**AUFGABE**
Welche beiden Parolen stehen laut dem Textauszug auf Häuserwänden gewisser Viertel in Paris?

Der antiarabische Rassismus existiert ebenfalls, nur räumen die
Medien den drastischen Polemiken des Beitar und der Jüdischen
Verteidigungsliga gegen die islamischen Institutionen oder gegen
Organisationen, die sich der israelischen Kolonisierungspolitik
widersetzen, wenig Platz ein - oder den Parolen, die die
Häuserwände gewisser Viertel in Paris verunzieren ('Tod den
Arabern', 'Keine Araber, keine Anschläge') oder den
organisierten Ausschreitungen zionistischer Kommandos.
Der antiarabische und der antijüdische Rassismus müssen beide
ohne Zugeständnisse verurteilt und bekämpft werden, und das kann
man wirksam nur machen, wenn man sie frontal bekämpft, sonst
verstärkt man die verbreitete Idee, hinter der Verurteilung des
einen Rassismus stecke faktisch ein Angriff auf die andere
Menschengruppe.
Diejenigen, die tatsächliche oder durch
'Wortbedeutungsverschiebung' unterstellte antisemitische
Handlungen verurteilen und zu antiarabischen Exzessen schweigen,
machen sich mitverantwortlich für die Kommunitarisierung und
Ethnisierung der Köpfe und für die Verstärkung des
Antisemitismus, denn sie bekämpfen nicht den Rassismus
überhaupt, egal von wem er ausgeht und gegen wen er sich
richtet, sondern ausschließlich den Rassismus der anderen.
Sicher sind nicht sie es - die Tarnero, Lanzmann und anderen
Tagieffs - die das Recht hätten, der radikalen Linken und der
Bewegung gegen die marktradikale Globalisierung, die immer an
der Spitze antirassistischer Kämpfe standen und keinen dieser
Kämpfe im Stich lassen, irgendwelche Lehren zu erteilen.
...und reale Komplizenschaft
Doch gehen wir einen Schritt weiter.
Ein wichtiger Teil der Verantwortung für das Übergleiten von der
Kritik an der israelischen Politik zu antisemitischen Haltungen
ruht auf den Schultern eines Teils der oft selbsternannten
Vorstände der jüdischen Gemeinden in Europa und in den USA.
Tatsächlich sind sie es, die sehr oft die jüdische Gemeinde als
solche mit einer bestimmten Politik gleichsetzen - nämlich der
einer bedingungslosen Unterstützung der politischen Führung
Israels. Wenn sie, wie in Straßburg, dazu aufrufen, ihre
Unterstützung für Sharon auf dem Vorplatz einer Synagoge zu
demonstrieren, wen wundert es dann, wenn die Synagoge zur
Zielscheibe von Demonstrationen gegen die israelische Politik
wird?

**MATERIALAUSZUG**
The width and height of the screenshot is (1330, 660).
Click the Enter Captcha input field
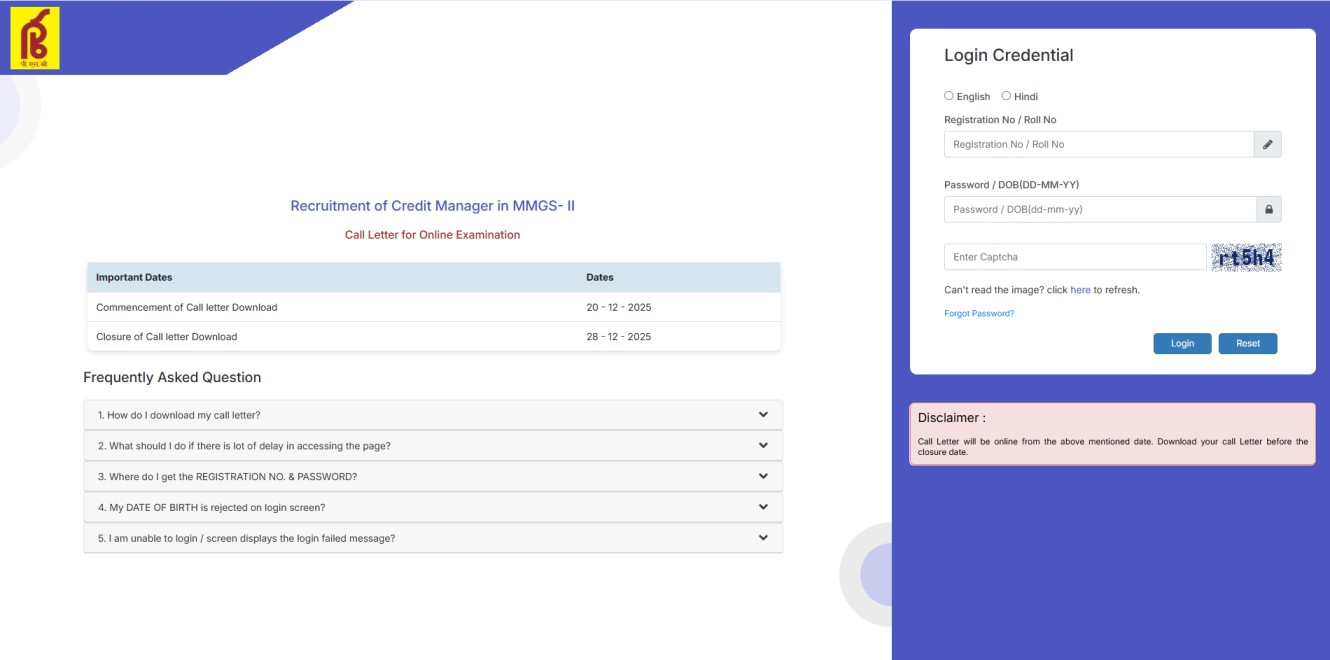pos(1075,257)
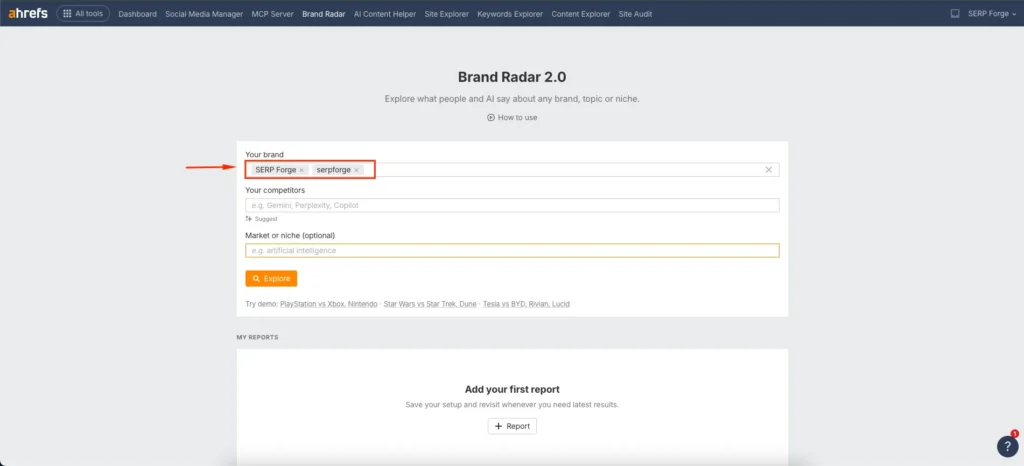Screen dimensions: 1024x466
Task: Try the Tesla vs BYD, Rivian, Lucid demo
Action: (524, 303)
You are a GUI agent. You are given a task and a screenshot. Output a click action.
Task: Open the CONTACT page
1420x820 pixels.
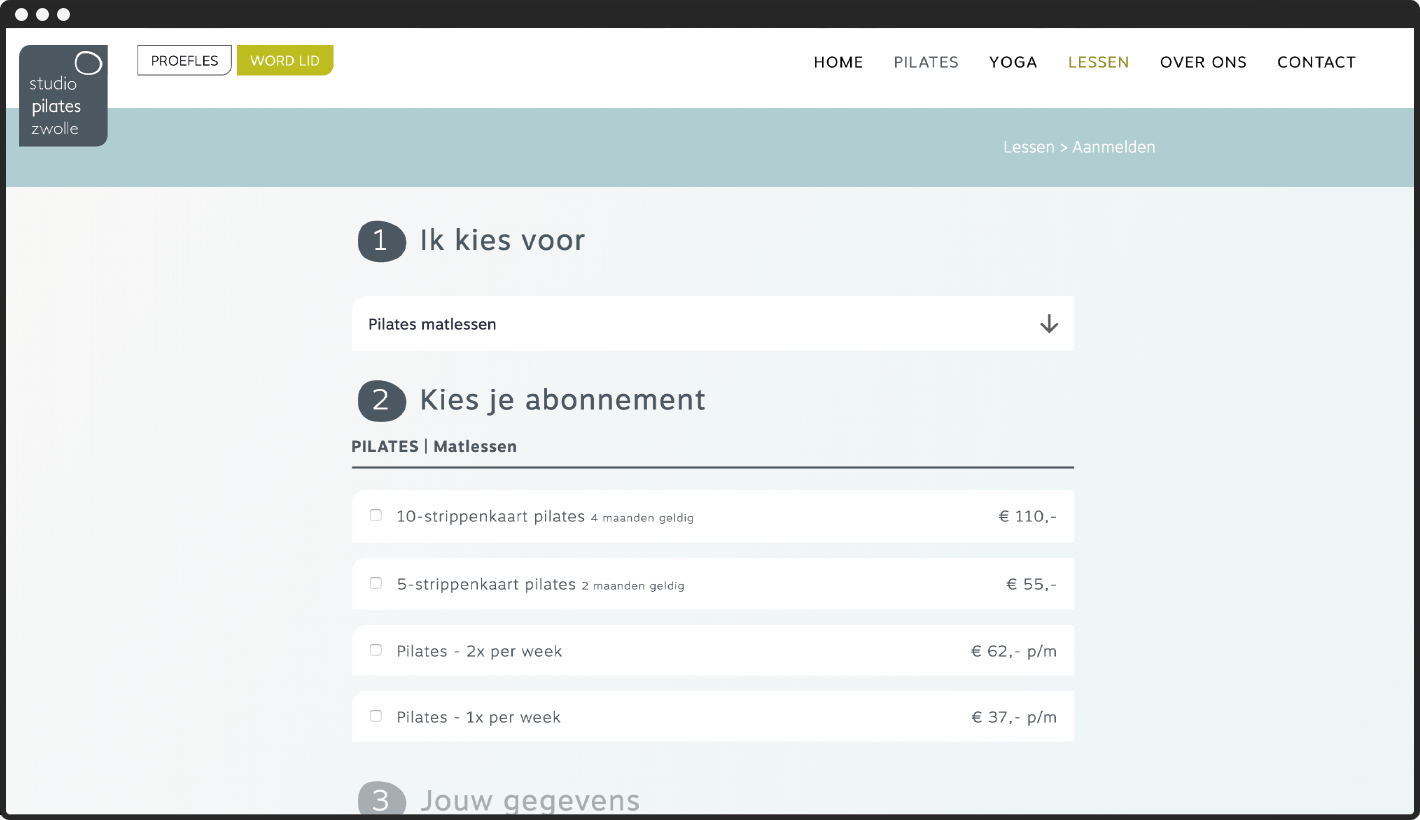[x=1317, y=62]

**LÖSUNG**
„Tod den Arabern“ und „Keine Araber, keine Anschläge“.